Avak Kahvejian, a general partner at Flagship Pioneering, and Molly Gibson, a principal at Flagship, originate companies that employ machine learning and artificial intelligence to generate new insights into the complexities of biology. Jason Pontin, a senior advisor at the enterprise, spoke to them in March. The following are highlights from that conversation.
Jason Pontin: Can deep learning make sense of disease in ways that human intelligence cannot?
Avak Kahvejian: That's for sure. I think the number of data points and the diversity of data that one has to take into account when trying to understand a disease or trying to understand even basic biology is so immense that only a computational approach can address it and elucidate potential explanations and solutions.
JP: What's the current state of the art in machine learning and its application to biology?
AK: Flagship uses a variety of machine learning algorithms with the intent to solve a particular kind of problem or to answer a particular type of question. And given the kind of data that we're dealing with, there is no one-size-fits-all approach—but there are general algorithms that are applicable to many types of biological questions and data. We’re using combinations of them, including generative algorithms, in all of the companies.
For instance, one of our companies, Cellarity, is using machine learning to understand how cells behave in the context of health and disease, without necessarily trying to tease out a reductionist explanation for the mechanism by which these things are happening. It's predicting those behaviors and predicting the types of drugs that could work to influence those behaviors.

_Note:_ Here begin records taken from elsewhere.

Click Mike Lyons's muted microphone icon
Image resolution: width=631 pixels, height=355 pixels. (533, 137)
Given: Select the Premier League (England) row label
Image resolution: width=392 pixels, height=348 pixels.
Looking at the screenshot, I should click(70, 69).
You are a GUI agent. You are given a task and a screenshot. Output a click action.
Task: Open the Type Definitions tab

Without understanding the mechanism, we can use these approaches, for example, to choose a number of drugs that could tilt a population of cells from a state of disease to a state of health. That’s just one example where we're applying this agnostic and non-reductionist thinking that's only possible today with machine learning to make predictions about drug action.

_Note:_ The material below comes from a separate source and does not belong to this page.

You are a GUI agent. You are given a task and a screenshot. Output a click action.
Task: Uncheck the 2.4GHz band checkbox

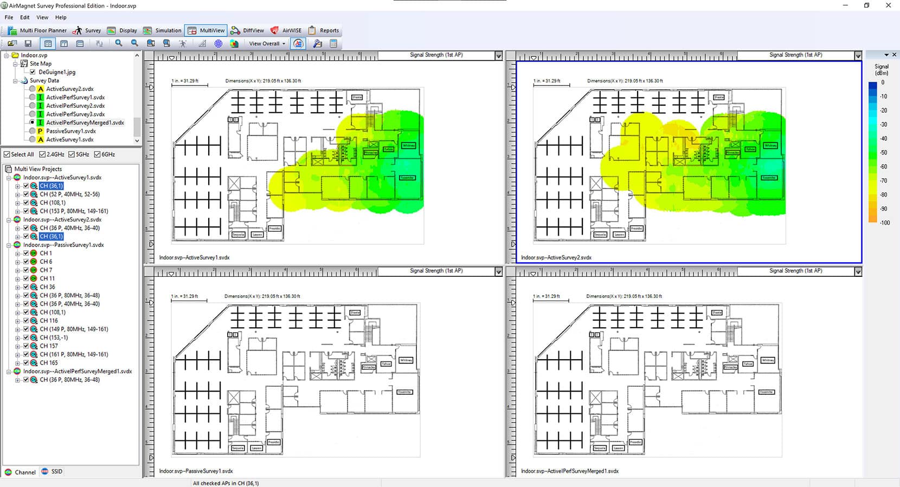(x=42, y=154)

We can even extend this capability to design new molecules and infer the chemical structures that can impart these behaviors and no longer just rely on predicting things but begin to generate things.
JP: Can machine learning be used for precision medicine to predict better outcomes in patients, where we can match molecules to specific populations?

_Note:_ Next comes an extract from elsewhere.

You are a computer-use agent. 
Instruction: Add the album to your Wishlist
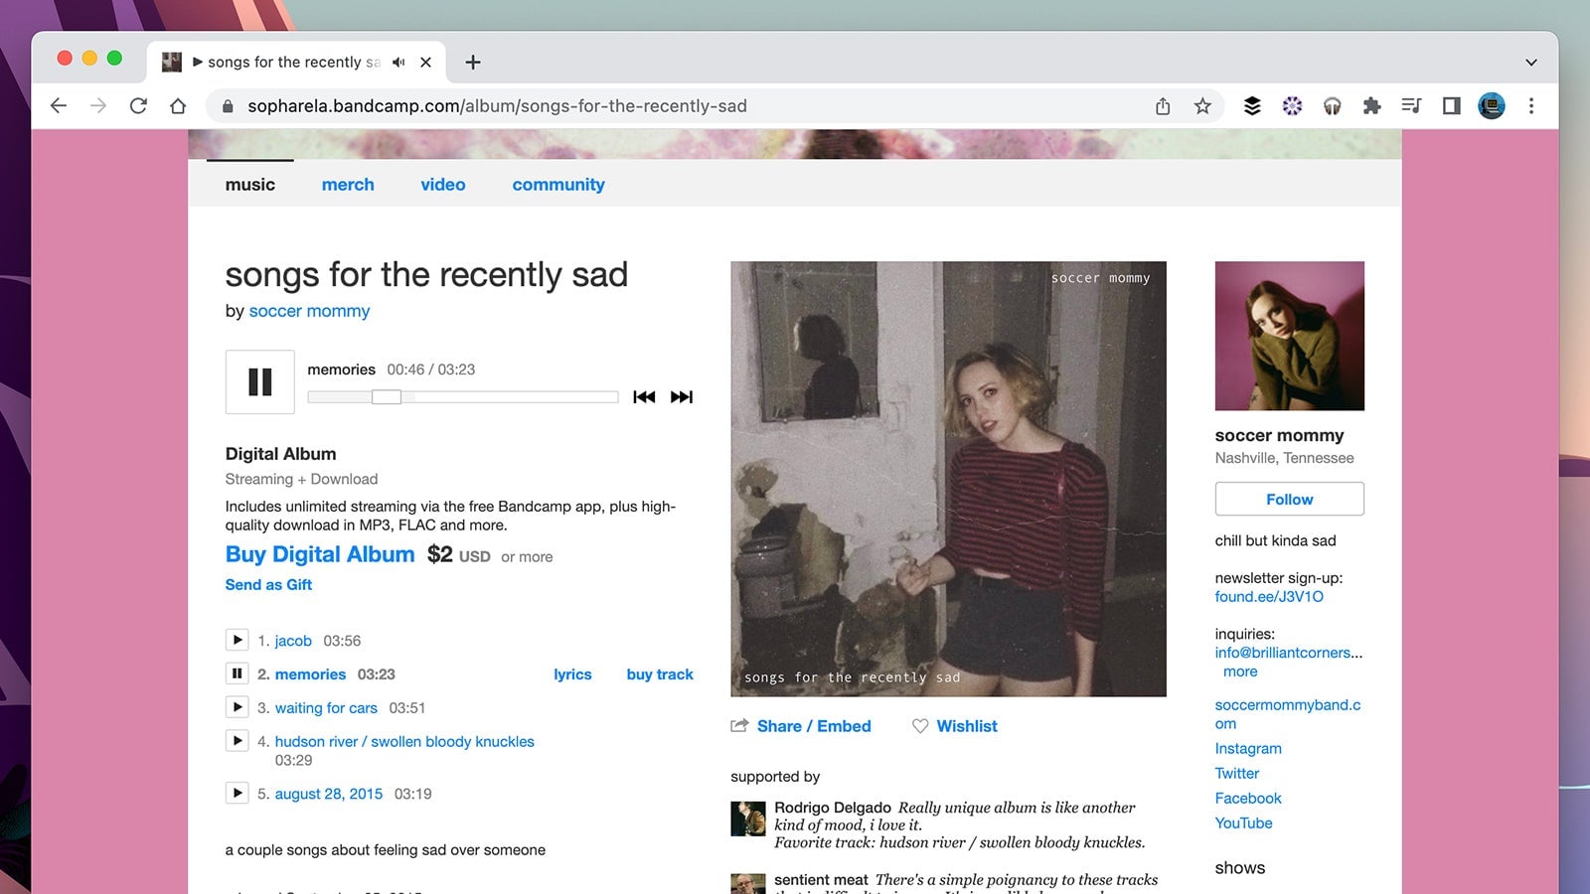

Molly Gibson: Oftentimes when we think about a disease, we think about it at a high level. And there's much more complexity in subpopulations than we can see through the lens that we're using today. We aren't able to de-convolute, so we're not treating patients and targeting the specific disease that we could.
One way to get more precise would be to use tools like machine learning to get closer to the right population groups that we want in order to treat a specific disease. A lot of neurological disorders fall into these categories where we have heterogeneous populations of people but we classify them as having one disease and use one approach to treat it. But if we could actually elucidate those underlying biological processes that are leading to the disease and better pinpoint patients, we could precisely treat them.
Machine learning suggests a completely new approach to drug development. Instead of selecting from an array of molecules that have already been created, either through nature or some kind of synthetic method, you'd identify the specific molecule that would do what you want it to do and just directly generate that molecule.
This requires an understanding of biology in a way that current drug discovery does not. By using machine learning, we can turn the entire system on its head. Instead of just pulling out existing molecules, we can actually generate entirely new matter, entirely new modalities and concepts, and new molecules that can transform medicine.
Editor's note: This conversation has been edited for length and clarity.